Nonlinear ODE Stemming from the P-Laplace Equation on Schwarzchild Space I am working on a project studying the p-Laplace equation, and I think it will be a good idea to look at the solution to the corresponding ODE on Schwarzchild space (given by the metric $\tilde{g}=(1+\frac{m}{2r})^{4}[dr^2+r^2(d\theta^2+ \sin^2(\theta)d\varphi^2)])$. I am looking for boundary conditions: initially a constant c and eventually 0 at infinity. After I set up the ODE using local coordinates for the gradient and divergent, I am left with the following incredibly messy ODE:
$$f''(r)+f''(r)^{p-1} f'(r)^{2-p} \frac{1}{p-2}+f'(r)\left(\frac{2}{(p-2)(r+\frac{m}{2})}\right)+f'(r)\left(\frac{m}{r^2}(1+\frac{m}{2r})^{-1}\right)=0$$
Should I bother with continuing to look for a closed form solution to this? It is nonlinear in the worst possible way and is not even separable. One thing I have tried is taking as an ansatz $f'(r)\neq 0$, so that we get
$$\frac{y''}{y'}+\left(\frac{y''}{y'}\right)^{p-1} \frac{1}{p-2}+\left(\frac{\frac{2}{p-2}+\frac{m}{r}}{r+\frac{m}{2}} \right)=0$$
Can this only be solved numerically? I am more interested in the properties of the solution than the closed form (what regularity does it have, etc).
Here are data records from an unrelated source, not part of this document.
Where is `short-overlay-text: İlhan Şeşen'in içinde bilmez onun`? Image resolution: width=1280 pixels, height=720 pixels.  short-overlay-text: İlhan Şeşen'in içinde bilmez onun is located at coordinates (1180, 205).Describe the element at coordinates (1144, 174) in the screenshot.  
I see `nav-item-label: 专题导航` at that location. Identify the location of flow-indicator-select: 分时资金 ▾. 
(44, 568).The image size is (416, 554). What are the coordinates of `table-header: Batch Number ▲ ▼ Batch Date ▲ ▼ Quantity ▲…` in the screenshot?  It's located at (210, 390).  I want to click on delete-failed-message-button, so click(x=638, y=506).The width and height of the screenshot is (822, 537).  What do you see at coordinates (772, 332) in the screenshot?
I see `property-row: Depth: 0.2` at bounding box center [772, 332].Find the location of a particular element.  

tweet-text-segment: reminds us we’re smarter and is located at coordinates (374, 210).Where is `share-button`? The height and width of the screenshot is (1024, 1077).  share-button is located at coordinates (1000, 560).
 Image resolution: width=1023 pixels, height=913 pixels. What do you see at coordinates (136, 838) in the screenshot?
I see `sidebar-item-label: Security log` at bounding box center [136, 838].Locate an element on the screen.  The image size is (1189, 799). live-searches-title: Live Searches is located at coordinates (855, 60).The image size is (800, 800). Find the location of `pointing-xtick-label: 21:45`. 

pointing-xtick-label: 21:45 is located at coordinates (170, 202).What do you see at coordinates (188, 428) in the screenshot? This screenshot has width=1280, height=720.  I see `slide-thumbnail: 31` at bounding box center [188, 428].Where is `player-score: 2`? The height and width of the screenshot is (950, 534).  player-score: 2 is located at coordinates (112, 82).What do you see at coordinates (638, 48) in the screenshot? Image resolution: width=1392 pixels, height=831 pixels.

 A: Let $m=1$, $f'(r)=e^{G(r)}$, $G'=g$, $p=2+\eta$, and $\eta>0$. Then the first equation is a polynomial in $g$ of degree $\eta+1$.
$$
\frac{2}{r}\frac{2r+\eta}{2r+1}+g(\eta+g^\eta)=0
$$
When $\eta$ is even, the polynomial is of odd degree thus has at least one real root. Consider the large $r$ behaviour
$$
g(\eta+g^\eta)\sim-\frac{2}{r} \qquad ;\qquad r\to\infty
$$
The left hand side is positive if $g \in\mathbb{R}$ and $\eta$ is odd, the right hand side is negative; thus there are only complex solutions when $\eta$ is odd. The consistent dominant balances are
$$
g \sim -\frac{2}{\eta r}  \qquad ; \qquad r \to \infty 
$$
For the real root when $\eta$ is even, and
$$
g \sim (-\eta)^{1/\eta} \qquad ; \qquad r \to \infty \tag{*}
$$
For the complex roots. Since you are interested in the solutions that remain finite for large $r$, we require $\Re(g)<0$ as $r \to \infty$. In this way you can determine from eq. (*) the imaginary part of the allowed complex roots in terms of $\eta$, which will determine the large $r$ oscillatory behavior of $f'$.
You may perform a similar analysis for $r\to 0$.
Finally, you could consider a perturbation series $g=\sum\limits_{n=0}^\infty g_n\eta^n$. Note $(g_0+\eta g_1+\eta^2g_2+\cdots)^\eta=1+\eta \ln(g_0)+\eta^2(g_1/g_0+\ln^2(g_0)/2)+\cdots$. Matching powers of $\eta$ we find for $\eta^0$
$$
g_0=-\frac{2}{r}\frac{2r}{2r+1}
$$
Matching powers of $\eta^1$
$$
g_1=-\frac{2}{r}\frac{1}{2r+1}-\ln(g_0)
$$
And so on. You'd need to carefully keep track of the different roots.